Passage Block Start

Development of one transit and five residential gypsy and traveller sites across west Cheshire and Chester, will be recommended to council leaders next week.
If approved on Wednesday 7 September, the move will help prevent Cheshire West & Chester Council's rejection of unauthorised developments being overturned on appeal on the grounds that the authority has not provided its recommended quota of sites.
The sites, located in Chester, Winsford and Ellesmere Port, have been shortlisted by consultants Ekosgen after a survey of over 1,300 potential locations across the borough.
Ruled out were areas subject to major planning constraints, the council said.
However, one site, a former Highways Agency site at Oakwood Farm in Saughall, is located in green belt.
The council added that this site is felt to justify the very "special circumstances" needed to qualify for planning permission as a transit site because it borders the A5117, one of the main routes used by travellers in the north of the borough where there have been many unauthorised encampments.
Cllr Herbert Manley, executive member of regeneration at Cheshire West & Chester Council, said: "Successive governments have placed a statutory obligation on this and former authorities to provide sites in the Borough.

Passage Block End

### Work order 1
Copy the entries verbatim, beginning at the first line of the entries and ending after the line that contains "coordinates (375, 794).".
The article above has no connection to the entries that come after it.

Data records Block Start

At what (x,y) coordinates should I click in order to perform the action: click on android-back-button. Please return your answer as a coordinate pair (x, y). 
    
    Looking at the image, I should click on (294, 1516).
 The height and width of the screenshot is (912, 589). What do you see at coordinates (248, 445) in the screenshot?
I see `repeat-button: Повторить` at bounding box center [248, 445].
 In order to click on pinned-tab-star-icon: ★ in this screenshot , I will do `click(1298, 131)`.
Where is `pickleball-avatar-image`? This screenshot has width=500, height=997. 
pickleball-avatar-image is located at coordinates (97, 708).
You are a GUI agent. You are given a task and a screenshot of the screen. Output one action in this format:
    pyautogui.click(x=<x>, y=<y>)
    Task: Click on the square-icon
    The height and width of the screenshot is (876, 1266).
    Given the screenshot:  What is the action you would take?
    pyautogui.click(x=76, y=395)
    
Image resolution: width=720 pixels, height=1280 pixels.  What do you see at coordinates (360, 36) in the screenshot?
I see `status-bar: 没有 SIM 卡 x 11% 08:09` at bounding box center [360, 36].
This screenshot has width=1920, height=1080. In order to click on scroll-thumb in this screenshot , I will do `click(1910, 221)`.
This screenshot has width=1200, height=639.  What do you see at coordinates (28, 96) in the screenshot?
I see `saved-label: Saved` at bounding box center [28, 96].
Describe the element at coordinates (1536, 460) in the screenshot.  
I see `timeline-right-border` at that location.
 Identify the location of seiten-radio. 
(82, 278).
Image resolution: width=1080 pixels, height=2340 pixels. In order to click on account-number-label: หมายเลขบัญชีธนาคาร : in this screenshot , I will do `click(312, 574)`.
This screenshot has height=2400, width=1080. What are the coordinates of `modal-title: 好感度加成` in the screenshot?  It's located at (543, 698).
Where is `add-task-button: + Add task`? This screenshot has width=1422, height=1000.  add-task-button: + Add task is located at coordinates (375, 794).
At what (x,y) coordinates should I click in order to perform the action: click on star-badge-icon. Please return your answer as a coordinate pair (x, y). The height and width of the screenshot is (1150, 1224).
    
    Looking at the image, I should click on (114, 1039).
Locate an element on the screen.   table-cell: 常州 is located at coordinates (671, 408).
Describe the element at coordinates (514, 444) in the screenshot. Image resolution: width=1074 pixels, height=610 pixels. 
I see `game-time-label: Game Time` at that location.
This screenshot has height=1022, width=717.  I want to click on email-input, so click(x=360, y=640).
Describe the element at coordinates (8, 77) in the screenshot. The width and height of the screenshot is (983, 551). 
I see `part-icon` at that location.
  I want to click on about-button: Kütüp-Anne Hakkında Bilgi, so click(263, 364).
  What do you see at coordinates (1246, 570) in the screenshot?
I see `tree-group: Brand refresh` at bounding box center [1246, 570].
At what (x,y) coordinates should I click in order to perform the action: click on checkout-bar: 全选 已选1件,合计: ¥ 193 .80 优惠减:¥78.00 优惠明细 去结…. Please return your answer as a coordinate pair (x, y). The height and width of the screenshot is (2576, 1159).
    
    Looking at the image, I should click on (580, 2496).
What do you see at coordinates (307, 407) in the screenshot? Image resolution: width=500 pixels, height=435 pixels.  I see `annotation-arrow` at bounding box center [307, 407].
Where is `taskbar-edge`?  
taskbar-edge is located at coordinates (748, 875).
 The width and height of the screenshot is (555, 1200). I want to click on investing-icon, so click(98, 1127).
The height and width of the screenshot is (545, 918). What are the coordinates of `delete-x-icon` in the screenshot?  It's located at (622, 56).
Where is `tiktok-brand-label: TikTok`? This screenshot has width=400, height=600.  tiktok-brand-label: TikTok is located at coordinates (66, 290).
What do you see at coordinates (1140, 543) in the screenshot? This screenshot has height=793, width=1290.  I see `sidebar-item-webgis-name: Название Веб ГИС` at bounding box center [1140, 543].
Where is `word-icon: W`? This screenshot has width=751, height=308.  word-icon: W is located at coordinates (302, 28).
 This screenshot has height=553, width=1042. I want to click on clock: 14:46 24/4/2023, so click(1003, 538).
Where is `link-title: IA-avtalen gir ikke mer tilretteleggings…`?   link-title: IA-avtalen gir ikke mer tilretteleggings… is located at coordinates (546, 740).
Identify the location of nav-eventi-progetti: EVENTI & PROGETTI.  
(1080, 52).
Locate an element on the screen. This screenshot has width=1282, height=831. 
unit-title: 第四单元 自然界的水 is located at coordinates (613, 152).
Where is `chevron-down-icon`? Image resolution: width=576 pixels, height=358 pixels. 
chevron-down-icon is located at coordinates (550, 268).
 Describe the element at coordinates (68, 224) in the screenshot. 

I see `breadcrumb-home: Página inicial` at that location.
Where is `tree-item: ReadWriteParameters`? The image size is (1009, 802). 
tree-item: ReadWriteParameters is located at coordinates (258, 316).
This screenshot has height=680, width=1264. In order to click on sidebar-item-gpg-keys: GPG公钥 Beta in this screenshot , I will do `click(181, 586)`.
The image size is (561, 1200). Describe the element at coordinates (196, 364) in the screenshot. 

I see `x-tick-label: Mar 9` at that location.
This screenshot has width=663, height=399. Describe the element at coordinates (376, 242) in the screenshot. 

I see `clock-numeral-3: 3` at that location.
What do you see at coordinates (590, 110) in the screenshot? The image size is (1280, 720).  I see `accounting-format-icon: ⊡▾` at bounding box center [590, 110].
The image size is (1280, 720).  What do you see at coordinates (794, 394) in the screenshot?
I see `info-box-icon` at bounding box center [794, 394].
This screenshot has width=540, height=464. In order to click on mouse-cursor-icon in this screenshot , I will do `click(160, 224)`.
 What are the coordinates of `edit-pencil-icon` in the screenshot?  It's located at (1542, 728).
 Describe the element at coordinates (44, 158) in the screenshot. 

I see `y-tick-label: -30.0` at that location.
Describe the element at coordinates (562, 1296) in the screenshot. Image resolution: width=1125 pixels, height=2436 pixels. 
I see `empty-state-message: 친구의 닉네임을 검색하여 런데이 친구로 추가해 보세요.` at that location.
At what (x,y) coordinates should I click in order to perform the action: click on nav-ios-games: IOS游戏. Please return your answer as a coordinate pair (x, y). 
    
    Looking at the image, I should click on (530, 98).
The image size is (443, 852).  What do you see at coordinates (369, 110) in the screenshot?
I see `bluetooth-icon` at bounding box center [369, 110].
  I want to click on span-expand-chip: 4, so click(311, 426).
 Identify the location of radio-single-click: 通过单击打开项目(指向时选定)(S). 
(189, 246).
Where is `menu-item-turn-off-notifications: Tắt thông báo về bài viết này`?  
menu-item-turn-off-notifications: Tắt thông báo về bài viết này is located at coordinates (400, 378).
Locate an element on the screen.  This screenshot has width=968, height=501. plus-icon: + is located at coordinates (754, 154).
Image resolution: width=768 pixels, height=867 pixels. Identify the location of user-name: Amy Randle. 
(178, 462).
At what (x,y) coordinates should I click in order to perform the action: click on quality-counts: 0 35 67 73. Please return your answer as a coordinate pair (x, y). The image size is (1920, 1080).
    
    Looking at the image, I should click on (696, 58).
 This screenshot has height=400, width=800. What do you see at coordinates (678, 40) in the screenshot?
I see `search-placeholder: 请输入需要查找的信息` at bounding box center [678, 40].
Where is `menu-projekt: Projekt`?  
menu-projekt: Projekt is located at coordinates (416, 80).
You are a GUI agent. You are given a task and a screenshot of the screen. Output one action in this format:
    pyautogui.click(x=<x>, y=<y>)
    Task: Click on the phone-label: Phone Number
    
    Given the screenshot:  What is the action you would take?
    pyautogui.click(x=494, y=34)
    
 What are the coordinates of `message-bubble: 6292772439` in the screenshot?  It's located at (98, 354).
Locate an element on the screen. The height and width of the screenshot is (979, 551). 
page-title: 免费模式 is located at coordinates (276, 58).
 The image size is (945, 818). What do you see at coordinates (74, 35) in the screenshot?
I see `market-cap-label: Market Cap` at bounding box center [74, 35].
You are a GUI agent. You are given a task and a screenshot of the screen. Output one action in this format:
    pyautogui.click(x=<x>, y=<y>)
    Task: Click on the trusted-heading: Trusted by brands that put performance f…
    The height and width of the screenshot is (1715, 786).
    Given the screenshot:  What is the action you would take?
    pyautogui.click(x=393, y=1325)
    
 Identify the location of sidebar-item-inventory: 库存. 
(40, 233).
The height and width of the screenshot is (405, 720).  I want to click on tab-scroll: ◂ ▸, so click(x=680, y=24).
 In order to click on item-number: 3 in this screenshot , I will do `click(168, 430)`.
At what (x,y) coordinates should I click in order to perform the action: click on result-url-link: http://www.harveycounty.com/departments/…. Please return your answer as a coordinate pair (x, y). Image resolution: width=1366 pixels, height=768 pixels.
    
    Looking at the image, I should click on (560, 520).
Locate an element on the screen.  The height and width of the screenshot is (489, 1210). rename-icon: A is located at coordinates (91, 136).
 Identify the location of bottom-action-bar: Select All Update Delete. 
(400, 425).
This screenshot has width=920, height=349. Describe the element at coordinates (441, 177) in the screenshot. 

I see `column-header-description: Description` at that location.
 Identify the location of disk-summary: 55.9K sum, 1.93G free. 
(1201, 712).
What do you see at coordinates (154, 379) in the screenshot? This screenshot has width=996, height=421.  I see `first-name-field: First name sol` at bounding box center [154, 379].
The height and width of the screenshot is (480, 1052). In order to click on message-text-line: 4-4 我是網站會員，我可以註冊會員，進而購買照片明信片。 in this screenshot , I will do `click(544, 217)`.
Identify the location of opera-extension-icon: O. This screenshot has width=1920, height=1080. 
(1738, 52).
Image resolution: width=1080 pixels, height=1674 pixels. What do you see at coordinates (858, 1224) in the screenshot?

Data records Block End

### Work order 2
Render this sentence from the article on traveller sites into Spanish: "However, one site, a former Highways Agency site at Oakwood Farm in Saughall, is located in green belt."

### Exercise result 1
At what (x,y) coordinates should I click in order to perform the action: click on android-back-button. Please return your answer as a coordinate pair (x, y). 
    
    Looking at the image, I should click on (294, 1516).
 The height and width of the screenshot is (912, 589). What do you see at coordinates (248, 445) in the screenshot?
I see `repeat-button: Повторить` at bounding box center [248, 445].
 In order to click on pinned-tab-star-icon: ★ in this screenshot , I will do `click(1298, 131)`.
Where is `pickleball-avatar-image`? This screenshot has width=500, height=997. 
pickleball-avatar-image is located at coordinates (97, 708).
You are a GUI agent. You are given a task and a screenshot of the screen. Output one action in this format:
    pyautogui.click(x=<x>, y=<y>)
    Task: Click on the square-icon
    The height and width of the screenshot is (876, 1266).
    Given the screenshot:  What is the action you would take?
    pyautogui.click(x=76, y=395)
    
Image resolution: width=720 pixels, height=1280 pixels.  What do you see at coordinates (360, 36) in the screenshot?
I see `status-bar: 没有 SIM 卡 x 11% 08:09` at bounding box center [360, 36].
This screenshot has width=1920, height=1080. In order to click on scroll-thumb in this screenshot , I will do `click(1910, 221)`.
This screenshot has width=1200, height=639.  What do you see at coordinates (28, 96) in the screenshot?
I see `saved-label: Saved` at bounding box center [28, 96].
Describe the element at coordinates (1536, 460) in the screenshot.  
I see `timeline-right-border` at that location.
 Identify the location of seiten-radio. 
(82, 278).
Image resolution: width=1080 pixels, height=2340 pixels. In order to click on account-number-label: หมายเลขบัญชีธนาคาร : in this screenshot , I will do `click(312, 574)`.
This screenshot has height=2400, width=1080. What are the coordinates of `modal-title: 好感度加成` in the screenshot?  It's located at (543, 698).
Where is `add-task-button: + Add task`? This screenshot has width=1422, height=1000.  add-task-button: + Add task is located at coordinates (375, 794).

### Exercise result 2
Sin embargo, uno de los emplazamientos, un antiguo terreno de la Highways Agency en Oakwood Farm, en Saughall, se encuentra en el cinturón verde.